Why do folk use Facebook?  To look at photographs of their friends, to connect, to chat, to interact with people (and brands), to establish relationships, to provide an identity for themselves, and yes, to do business too.  

Why do folk use LinkedIn?  To look at profiles of their colleagues, would-be colleagues, to establish relationships, to provide an identity for themselves.

These are all social networks.  They all let me engage with others, with LinkedIn having a more business orientation, with Foursquare having location orientation, and Facebook having a bit of everything.  At the heart of all of these are (simple) relationships.

Facebook on LinkedIn

Facebook is the elephant of course, though LinkedIn is reasonably sizeable too.  But Facebook has the relationships.  Not all of the business ones, not yet, but announcements like this may change some of that:

BranchOut launched this evening, a new Facebook application that makes career networking a snap. The application unlocks massive amounts of career data about my friends and friends of friends that was just impossible to get to before.

Search on a company name and see which of your Facebook friends work there (or used to). If those friends have installed the app, you can also see how many of their friends have worked at that company. You can then reach out to them for an introduction if you like.

via techcrunch.com
Drives like this, together with the slow realisation in work places that humans are multi-faceted complex animals with a private and public life, are probably going to result in more folk using Facebook for "work" relationships as well as "friend" relationships. 

Facebook on Foursquare

Similarly, while Foursquare is king of the block, Facebook has more of the relationships.  If they add location, as promised by the following article, well....
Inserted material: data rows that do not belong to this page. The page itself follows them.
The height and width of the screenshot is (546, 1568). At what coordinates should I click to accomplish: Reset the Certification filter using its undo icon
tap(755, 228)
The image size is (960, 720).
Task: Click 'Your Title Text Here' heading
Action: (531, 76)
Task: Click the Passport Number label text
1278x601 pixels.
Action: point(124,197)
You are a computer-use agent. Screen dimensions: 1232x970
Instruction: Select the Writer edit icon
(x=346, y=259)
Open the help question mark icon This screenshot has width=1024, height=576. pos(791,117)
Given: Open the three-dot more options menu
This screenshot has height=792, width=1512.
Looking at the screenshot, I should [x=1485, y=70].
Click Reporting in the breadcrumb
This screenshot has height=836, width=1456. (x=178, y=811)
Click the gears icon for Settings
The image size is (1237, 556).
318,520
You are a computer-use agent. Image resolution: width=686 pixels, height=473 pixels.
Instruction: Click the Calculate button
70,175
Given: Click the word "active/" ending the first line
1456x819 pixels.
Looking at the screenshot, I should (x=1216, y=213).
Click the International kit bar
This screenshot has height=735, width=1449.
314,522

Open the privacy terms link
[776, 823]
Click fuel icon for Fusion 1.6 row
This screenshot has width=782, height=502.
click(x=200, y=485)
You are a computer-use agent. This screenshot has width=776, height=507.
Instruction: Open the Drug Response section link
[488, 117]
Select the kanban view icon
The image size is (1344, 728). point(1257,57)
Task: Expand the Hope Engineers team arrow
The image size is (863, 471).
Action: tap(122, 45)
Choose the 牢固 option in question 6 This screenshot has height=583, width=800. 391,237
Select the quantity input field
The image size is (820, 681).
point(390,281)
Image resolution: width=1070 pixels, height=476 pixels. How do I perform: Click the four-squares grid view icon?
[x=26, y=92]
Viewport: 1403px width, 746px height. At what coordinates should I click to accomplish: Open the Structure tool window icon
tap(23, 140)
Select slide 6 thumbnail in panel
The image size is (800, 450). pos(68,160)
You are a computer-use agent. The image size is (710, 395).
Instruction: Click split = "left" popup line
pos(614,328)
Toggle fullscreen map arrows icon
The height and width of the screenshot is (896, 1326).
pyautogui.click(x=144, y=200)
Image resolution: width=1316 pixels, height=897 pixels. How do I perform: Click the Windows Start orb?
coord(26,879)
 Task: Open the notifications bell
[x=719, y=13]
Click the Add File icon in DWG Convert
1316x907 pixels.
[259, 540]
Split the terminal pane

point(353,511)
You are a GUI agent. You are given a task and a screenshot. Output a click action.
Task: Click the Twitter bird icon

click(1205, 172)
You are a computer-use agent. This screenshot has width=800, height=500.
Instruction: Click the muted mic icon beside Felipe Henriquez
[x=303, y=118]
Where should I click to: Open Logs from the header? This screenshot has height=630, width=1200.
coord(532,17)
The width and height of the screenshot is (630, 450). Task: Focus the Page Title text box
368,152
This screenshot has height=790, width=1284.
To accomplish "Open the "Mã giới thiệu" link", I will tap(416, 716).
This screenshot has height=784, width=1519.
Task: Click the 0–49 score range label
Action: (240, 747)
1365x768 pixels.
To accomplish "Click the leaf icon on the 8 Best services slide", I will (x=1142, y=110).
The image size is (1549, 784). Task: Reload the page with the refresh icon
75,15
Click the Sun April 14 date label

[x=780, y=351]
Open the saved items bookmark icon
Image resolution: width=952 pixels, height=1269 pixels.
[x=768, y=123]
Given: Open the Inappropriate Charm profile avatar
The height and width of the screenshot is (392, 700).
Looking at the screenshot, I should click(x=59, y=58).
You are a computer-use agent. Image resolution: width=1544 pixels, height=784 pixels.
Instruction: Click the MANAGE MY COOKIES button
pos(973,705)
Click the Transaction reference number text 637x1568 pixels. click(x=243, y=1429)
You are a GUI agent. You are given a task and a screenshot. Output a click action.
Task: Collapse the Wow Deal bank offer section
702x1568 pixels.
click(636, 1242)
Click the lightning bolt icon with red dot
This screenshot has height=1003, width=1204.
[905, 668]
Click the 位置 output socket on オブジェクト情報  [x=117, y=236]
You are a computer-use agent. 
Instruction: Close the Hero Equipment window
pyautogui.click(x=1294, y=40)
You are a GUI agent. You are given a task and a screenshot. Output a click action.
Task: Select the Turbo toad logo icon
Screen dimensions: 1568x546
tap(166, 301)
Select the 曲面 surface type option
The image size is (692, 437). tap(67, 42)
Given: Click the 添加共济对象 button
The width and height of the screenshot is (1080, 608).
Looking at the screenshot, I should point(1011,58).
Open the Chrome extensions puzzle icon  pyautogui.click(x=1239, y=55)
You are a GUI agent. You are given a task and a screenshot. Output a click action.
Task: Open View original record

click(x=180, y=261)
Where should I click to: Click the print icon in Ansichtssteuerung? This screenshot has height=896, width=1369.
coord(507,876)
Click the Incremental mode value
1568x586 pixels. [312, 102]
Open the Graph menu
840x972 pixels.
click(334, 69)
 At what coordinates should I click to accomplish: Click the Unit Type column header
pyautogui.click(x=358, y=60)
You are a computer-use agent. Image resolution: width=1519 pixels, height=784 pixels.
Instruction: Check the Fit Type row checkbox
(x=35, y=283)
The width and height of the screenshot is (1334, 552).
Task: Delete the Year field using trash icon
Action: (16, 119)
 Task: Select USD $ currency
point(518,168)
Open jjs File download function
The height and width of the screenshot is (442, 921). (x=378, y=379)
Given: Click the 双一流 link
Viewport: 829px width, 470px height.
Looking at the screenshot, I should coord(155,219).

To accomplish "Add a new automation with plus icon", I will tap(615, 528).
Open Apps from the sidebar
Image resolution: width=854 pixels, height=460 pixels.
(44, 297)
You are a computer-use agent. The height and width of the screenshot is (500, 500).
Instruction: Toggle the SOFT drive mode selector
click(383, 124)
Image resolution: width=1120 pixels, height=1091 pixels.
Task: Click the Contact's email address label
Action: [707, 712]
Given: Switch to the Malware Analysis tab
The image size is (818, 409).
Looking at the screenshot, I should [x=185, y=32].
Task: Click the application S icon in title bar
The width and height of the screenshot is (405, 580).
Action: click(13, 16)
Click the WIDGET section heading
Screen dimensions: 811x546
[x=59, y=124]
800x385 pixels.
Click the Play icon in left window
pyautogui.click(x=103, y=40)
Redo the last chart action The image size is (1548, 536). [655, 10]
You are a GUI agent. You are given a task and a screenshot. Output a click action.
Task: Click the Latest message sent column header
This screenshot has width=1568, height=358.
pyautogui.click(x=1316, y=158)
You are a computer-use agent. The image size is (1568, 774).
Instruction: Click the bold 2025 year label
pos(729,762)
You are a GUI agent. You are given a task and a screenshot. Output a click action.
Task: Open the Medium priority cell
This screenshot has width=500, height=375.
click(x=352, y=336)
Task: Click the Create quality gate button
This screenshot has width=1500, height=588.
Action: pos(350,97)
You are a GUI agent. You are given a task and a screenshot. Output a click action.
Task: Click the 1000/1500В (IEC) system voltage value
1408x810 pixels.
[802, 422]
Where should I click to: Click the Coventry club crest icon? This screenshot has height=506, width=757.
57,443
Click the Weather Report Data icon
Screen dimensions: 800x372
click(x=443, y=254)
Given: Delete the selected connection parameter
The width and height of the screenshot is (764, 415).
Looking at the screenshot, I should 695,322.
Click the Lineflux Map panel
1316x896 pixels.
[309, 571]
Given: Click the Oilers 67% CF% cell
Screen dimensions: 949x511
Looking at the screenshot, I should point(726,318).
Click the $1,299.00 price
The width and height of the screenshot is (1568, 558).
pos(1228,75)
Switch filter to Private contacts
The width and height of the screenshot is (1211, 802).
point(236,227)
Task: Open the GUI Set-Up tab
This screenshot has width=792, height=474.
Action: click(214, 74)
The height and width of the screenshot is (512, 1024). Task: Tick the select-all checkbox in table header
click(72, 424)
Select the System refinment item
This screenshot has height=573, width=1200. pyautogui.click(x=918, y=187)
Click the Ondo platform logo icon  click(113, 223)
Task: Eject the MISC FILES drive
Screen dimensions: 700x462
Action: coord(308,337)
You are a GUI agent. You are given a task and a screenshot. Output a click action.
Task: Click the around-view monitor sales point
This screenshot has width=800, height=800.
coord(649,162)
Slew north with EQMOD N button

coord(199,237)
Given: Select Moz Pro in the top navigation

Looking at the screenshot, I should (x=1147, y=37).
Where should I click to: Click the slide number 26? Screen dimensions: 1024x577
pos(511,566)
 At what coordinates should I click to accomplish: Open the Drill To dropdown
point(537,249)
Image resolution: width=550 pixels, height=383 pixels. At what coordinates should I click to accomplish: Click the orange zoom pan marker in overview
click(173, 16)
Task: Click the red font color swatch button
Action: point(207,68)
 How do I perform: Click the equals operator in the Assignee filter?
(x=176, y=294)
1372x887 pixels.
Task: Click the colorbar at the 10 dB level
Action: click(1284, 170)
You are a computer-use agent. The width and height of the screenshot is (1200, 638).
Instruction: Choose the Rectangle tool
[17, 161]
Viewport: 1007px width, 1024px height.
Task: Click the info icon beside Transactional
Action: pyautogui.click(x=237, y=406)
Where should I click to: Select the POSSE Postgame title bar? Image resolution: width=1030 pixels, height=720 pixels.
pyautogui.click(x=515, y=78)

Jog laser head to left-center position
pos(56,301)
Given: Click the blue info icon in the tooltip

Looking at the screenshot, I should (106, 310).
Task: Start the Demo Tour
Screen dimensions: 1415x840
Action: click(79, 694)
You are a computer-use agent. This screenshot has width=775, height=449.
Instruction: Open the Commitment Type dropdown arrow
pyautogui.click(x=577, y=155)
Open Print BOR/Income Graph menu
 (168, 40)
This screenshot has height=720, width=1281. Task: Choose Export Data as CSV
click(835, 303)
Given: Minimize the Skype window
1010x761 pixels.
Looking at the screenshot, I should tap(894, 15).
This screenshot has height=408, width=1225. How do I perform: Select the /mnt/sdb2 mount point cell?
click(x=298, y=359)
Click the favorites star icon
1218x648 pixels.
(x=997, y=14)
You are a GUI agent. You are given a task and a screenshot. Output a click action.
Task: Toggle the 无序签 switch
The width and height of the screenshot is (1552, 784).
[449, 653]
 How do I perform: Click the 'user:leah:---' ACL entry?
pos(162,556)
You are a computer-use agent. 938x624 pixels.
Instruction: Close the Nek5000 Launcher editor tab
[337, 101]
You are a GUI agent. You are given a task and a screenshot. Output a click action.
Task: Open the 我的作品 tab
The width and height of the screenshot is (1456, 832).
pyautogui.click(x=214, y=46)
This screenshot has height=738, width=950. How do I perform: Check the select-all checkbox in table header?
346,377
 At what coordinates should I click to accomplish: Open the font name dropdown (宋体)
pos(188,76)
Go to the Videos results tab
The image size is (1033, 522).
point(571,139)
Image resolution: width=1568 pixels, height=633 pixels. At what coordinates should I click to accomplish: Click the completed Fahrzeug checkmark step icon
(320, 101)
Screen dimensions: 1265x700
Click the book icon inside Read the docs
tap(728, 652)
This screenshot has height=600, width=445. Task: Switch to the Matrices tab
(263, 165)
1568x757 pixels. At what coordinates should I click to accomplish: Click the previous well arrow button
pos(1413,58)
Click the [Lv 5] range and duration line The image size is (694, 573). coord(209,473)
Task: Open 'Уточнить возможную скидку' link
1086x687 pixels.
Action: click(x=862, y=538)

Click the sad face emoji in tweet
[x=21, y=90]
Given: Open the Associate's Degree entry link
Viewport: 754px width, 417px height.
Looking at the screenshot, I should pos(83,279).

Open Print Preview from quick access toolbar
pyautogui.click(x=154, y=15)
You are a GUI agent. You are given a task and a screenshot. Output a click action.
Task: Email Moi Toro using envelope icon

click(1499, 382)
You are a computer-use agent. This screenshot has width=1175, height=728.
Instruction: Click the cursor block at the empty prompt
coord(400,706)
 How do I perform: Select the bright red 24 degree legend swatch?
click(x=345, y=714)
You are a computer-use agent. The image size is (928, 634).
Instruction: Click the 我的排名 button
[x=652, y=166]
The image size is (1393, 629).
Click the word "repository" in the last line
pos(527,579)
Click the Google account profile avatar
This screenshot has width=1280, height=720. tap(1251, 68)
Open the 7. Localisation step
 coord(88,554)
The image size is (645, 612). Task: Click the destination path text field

Information has leaked that Facebook is set to roll out location-based features for users and brands as soon as this month. According to Advertising Age, users could see location options any day now.

These features include the ability to check in at various locations, including retail spots and restaurants. We’re unclear as to whether users will be able to add or customize their own locations, but we are fairly positive that this move will put Foursquare, Brightkite, Gowalla and other location-based services in an uncomfortable position.

via mashable.com
Foursquare are brilliant at what they do.  Gowalla is cool. Glympse is innovative.  But the more of my network the have, the more useful they'll be. 

The Power is in the Network

Network effects make these things useful.  I installed BranchOut and found it somewhat useful, even though none of my friends are on it.  (If a friend doesn't join, you don't get "friend of a friend" data).  If Facebook records our business data with a semantic edge, as they're doing with Like buttons, movies and IMDB for example (when you Like a movie on IMDB, Facebook notes that you liked it, but also notes that it's a "movie" and not just a "page" on the internet), then what's to stop it swallowing LinkedIn?  

Likewise, if they add location check-in, Facebook will immediately be more useful (to me) than Foursquare - the more people who use it (and there are more on Facebook) the better.  Network effects.  

I don't know how you can compete in the face of a monopoly on our social graph.  We need competition, but the right now the power is in the network, and we don't own it.